L1 VS L2 Regularization: How it works, difference, use cases| Machine Learning | Deep Learning

Sourin
3 min readApr 4, 2024

Regularization, technique that is used to prevent overfitting in machine learning and deep learning models. It adds a penalty term to the loss function of the model. This penalty term prevents or discourages the model from learning overly complex patterns that may fit the training data too closely. By doing these Regularization helps to find the sweet spot between underfit and overfit condition (Bias and variance).

The most commonly used regularization techniques are: L1 regularization (Lasso), L2 regularization (Ridge), and Elastic Net regularization.

L2 regularization/ Ridge regularization:

L2 regularization adds the square of the weights to the loss function, penalizing large weights more strongly than L1 regularization. It helps to smooth out the model weights and prevent extreme values.

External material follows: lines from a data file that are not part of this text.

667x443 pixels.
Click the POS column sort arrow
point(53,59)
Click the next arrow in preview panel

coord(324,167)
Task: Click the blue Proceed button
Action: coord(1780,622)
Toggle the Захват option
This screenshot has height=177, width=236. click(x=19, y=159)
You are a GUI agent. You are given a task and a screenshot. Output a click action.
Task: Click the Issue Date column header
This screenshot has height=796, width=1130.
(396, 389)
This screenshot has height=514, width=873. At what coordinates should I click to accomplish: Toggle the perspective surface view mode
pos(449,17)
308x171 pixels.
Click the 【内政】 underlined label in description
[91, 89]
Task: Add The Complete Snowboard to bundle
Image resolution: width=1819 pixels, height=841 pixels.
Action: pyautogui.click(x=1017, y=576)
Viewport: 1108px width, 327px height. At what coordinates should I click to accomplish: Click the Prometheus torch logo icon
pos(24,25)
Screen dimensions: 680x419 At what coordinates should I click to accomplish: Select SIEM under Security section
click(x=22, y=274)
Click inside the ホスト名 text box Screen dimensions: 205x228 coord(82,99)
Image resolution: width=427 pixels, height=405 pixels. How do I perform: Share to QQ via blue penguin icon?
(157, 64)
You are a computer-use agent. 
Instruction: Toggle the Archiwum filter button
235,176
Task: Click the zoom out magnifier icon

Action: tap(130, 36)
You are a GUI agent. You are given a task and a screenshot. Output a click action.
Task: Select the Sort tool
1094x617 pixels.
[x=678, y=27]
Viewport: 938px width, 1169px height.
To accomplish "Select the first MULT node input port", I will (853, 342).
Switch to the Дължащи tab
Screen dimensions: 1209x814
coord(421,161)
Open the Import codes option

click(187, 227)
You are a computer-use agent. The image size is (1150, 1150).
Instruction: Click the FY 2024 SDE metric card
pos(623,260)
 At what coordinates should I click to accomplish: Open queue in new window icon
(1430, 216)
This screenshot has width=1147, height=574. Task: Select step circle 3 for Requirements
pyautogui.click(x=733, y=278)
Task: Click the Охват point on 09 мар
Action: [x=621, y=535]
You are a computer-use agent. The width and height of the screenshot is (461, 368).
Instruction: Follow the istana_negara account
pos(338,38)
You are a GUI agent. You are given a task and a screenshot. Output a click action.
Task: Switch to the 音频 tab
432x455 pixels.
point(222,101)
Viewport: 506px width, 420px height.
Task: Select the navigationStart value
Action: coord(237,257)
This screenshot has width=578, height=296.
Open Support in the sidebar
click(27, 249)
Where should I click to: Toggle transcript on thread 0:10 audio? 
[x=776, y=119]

Defined as: L2 regularization = Loss function + λ * Σ||w_i²||

L1 regularization/ Lasso regularization:

L1 regularization adds the absolute values of the weights to the loss function, penalizing large weights. It encourages sparsity in the model, meaning that it tends to produce sparse coefficients, effectively selecting a subset of features while setting others to zero.

Defined as: L1 regularization = Loss function + λ * Σ||w_i||

Difference between L1 and L2 regularization:

L2 Regularization (Ridge): L2 regularization adds the sum of the squared values of the weights of the loss function used in your model.

L1 Regularization (Lasso): L1 regularization adds the sum of the absolute values of the weights to the loss function.

L2 Regularization: L2 regularization leads to smaller but non-zero coefficients for all the features in your dataset. It reduces the impact of individual features but does not let the weights to become zero.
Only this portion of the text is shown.